AgentAlign: Misalignment-Adapted Multi-Agent Perception for Resilient Inter-Agent Sensor Correlations
Zonglin Meng, Yun Zhang, Zhaoliang Zheng, Zhihao Zhao, Jiaqi Ma
TL;DR
AgentAlign tackles the fragility of inter-agent sensor correlations in real-world cooperative perception by introducing a cross-modality feature alignment space (CFAS) and a heterogeneous agent feature alignment (HAFA) mechanism to adaptively harmonize multi-modal features across diverse V2X agents. The framework densifies LiDAR-Camera interactions through a depth variation map and attention-guided fusion, enabling resilient inter-agent sensing under multifactorial noise. A novel V2XSet-Noise dataset is built to systematically evaluate robustness to calibration errors, wind-induced vibration, perspective distortions, time synchronization, and systematic biases. Empirical results on V2X-Real and V2XSet-Noise benchmarks demonstrate state-of-the-art performance and strong robustness, supported by extensive ablations that isolate the contribution of CFAS, HAFA, and depth-based alignment. The work advances practical cooperative perception for autonomous infrastructure and vehicles and provides a controllable evaluation platform for real-world sensor imperfections.
Abstract
Cooperative perception has attracted wide attention given its capability to leverage shared information across connected automated vehicles (CAVs) and smart infrastructures to address sensing occlusion and range limitation issues. However, existing research overlooks the fragile multi-sensor correlations in multi-agent settings, as the heterogeneous agent sensor measurements are highly susceptible to environmental factors, leading to weakened inter-agent sensor interactions. The varying operational conditions and other real-world factors inevitably introduce multifactorial noise and consequentially lead to multi-sensor misalignment, making the deployment of multi-agent multi-modality perception particularly challenging in the real world. In this paper, we propose AgentAlign, a real-world heterogeneous agent cross-modality feature alignment framework, to effectively address these multi-modality misalignment issues. Our method introduces a cross-modality feature alignment space (CFAS) and heterogeneous agent feature alignment (HAFA) mechanism to harmonize multi-modality features across various agents dynamically.
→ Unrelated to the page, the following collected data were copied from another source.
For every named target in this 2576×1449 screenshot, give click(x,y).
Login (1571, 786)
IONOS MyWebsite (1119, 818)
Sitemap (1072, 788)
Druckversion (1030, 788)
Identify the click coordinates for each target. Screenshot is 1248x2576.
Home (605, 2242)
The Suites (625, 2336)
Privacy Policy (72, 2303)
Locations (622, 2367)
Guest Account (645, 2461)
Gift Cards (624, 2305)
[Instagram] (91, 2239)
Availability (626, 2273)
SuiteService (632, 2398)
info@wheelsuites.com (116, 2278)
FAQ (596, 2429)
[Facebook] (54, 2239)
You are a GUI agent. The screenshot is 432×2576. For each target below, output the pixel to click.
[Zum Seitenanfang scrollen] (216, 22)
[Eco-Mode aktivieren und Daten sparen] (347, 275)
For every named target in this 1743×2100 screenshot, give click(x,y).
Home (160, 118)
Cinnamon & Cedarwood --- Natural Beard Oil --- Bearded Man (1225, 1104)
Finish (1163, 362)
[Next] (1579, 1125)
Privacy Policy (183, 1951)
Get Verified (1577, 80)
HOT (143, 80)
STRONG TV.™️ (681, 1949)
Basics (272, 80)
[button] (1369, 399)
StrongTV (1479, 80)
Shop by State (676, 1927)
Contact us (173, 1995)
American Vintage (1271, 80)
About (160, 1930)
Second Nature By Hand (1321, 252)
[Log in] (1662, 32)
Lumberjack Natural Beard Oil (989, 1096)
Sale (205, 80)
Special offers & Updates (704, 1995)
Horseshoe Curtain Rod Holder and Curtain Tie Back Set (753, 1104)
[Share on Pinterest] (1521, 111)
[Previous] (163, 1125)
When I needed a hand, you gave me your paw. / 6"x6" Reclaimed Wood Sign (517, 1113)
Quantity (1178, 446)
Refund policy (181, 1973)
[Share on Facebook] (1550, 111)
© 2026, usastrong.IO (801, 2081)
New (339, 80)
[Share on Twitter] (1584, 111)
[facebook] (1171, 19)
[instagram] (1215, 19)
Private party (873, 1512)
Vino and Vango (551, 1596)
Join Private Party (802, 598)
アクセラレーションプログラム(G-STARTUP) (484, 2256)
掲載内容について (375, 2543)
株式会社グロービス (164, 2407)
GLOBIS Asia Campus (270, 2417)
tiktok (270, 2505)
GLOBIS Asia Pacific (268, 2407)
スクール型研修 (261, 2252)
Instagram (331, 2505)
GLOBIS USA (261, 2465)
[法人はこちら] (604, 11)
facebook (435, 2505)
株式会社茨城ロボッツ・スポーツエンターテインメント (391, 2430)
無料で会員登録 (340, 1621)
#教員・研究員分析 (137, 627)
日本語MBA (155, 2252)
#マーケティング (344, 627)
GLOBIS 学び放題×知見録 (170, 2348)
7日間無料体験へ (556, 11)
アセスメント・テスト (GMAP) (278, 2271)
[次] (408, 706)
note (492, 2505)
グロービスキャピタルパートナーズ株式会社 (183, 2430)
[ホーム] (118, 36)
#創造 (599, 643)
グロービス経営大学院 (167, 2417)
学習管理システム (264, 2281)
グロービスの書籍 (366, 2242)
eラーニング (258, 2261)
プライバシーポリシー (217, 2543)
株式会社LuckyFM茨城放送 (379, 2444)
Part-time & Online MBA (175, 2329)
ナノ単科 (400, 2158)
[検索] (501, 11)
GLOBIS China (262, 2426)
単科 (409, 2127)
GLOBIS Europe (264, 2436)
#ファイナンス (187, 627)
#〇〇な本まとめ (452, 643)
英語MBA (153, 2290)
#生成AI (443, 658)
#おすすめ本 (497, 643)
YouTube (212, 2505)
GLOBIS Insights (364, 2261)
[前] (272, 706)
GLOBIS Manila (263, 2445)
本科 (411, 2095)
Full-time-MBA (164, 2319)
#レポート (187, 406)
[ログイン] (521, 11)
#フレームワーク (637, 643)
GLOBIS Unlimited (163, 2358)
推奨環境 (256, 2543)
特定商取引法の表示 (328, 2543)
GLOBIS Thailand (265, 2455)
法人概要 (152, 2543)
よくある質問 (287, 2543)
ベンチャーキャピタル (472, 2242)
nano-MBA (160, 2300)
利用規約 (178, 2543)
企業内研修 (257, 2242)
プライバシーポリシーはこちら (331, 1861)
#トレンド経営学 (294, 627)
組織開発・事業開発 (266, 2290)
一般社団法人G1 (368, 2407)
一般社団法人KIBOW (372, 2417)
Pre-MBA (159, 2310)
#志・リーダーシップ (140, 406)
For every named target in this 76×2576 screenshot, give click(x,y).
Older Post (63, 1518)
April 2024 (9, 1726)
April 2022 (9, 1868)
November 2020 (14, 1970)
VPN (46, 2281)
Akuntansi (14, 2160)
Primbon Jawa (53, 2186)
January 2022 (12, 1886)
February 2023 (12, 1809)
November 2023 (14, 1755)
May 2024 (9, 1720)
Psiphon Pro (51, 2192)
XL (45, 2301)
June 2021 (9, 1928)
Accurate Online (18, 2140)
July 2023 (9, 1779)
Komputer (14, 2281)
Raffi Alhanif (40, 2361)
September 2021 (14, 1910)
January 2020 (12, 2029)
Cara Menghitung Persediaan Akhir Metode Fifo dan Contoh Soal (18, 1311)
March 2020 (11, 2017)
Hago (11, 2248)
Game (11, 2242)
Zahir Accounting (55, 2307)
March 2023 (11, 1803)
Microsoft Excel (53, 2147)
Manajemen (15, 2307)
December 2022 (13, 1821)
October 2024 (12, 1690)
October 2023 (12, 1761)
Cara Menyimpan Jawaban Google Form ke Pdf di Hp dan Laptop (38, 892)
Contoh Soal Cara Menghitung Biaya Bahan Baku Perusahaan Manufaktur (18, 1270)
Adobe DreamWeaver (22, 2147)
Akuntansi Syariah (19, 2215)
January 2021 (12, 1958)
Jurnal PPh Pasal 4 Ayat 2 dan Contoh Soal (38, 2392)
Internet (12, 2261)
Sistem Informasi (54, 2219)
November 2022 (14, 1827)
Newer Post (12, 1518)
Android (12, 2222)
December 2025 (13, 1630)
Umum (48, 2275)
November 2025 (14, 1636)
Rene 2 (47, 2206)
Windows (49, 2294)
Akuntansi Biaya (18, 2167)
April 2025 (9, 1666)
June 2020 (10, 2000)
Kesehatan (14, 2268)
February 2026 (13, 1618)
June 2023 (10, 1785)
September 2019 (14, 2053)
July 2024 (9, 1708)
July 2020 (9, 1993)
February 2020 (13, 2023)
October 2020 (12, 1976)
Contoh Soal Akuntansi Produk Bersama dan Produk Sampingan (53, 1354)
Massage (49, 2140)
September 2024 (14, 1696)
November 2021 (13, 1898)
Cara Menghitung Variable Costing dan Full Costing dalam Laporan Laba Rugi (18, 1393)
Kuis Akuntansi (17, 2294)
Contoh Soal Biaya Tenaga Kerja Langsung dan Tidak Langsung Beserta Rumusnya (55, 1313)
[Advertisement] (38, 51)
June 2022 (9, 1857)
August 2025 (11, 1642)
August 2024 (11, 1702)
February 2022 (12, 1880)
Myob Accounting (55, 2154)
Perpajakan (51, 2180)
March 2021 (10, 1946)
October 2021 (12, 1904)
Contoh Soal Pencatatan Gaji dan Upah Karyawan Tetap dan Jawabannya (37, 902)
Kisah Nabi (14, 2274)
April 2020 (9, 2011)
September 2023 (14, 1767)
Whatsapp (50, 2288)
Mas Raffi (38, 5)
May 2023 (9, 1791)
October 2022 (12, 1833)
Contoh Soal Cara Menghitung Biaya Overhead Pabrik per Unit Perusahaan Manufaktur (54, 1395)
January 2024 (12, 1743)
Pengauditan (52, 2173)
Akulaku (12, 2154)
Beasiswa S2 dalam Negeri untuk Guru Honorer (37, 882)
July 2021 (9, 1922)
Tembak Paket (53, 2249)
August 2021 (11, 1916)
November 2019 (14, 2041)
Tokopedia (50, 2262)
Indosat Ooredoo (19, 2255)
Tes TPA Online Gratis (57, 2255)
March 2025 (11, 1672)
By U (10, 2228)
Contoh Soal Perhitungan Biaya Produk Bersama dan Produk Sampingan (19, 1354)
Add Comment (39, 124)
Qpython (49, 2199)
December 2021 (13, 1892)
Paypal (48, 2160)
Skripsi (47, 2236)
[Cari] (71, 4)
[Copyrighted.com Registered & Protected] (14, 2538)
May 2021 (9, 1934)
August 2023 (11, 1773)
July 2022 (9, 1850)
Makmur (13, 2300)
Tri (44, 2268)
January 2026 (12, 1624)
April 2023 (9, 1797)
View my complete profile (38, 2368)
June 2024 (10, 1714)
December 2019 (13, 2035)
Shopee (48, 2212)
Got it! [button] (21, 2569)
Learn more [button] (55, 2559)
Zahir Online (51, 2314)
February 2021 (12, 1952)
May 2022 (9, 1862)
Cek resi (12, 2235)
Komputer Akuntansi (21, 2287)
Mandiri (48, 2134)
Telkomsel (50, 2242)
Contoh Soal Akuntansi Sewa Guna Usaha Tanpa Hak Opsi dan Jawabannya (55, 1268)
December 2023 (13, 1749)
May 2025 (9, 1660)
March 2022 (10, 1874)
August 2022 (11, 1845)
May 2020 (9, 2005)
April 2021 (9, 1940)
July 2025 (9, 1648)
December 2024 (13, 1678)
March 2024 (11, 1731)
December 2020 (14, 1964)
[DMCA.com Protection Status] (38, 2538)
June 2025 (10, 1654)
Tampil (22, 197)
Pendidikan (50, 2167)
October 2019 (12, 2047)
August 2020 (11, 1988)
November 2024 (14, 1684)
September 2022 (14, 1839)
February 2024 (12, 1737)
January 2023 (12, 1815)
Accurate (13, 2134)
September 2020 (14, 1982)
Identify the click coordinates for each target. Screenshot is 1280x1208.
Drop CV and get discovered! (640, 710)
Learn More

Additionally, we present a novel V2XSet-noise dataset that simulates realistic sensor imperfections under diverse environmental conditions, facilitating a systematic evaluation of our approach's robustness. Extensive experiments on the V2X-Real and V2XSet-Noise benchmarks demonstrate that our framework achieves state-of-the-art performance, underscoring its potential for real-world applications in cooperative autonomous driving. The controllable V2XSet-Noise dataset and generation pipeline will be released in the future.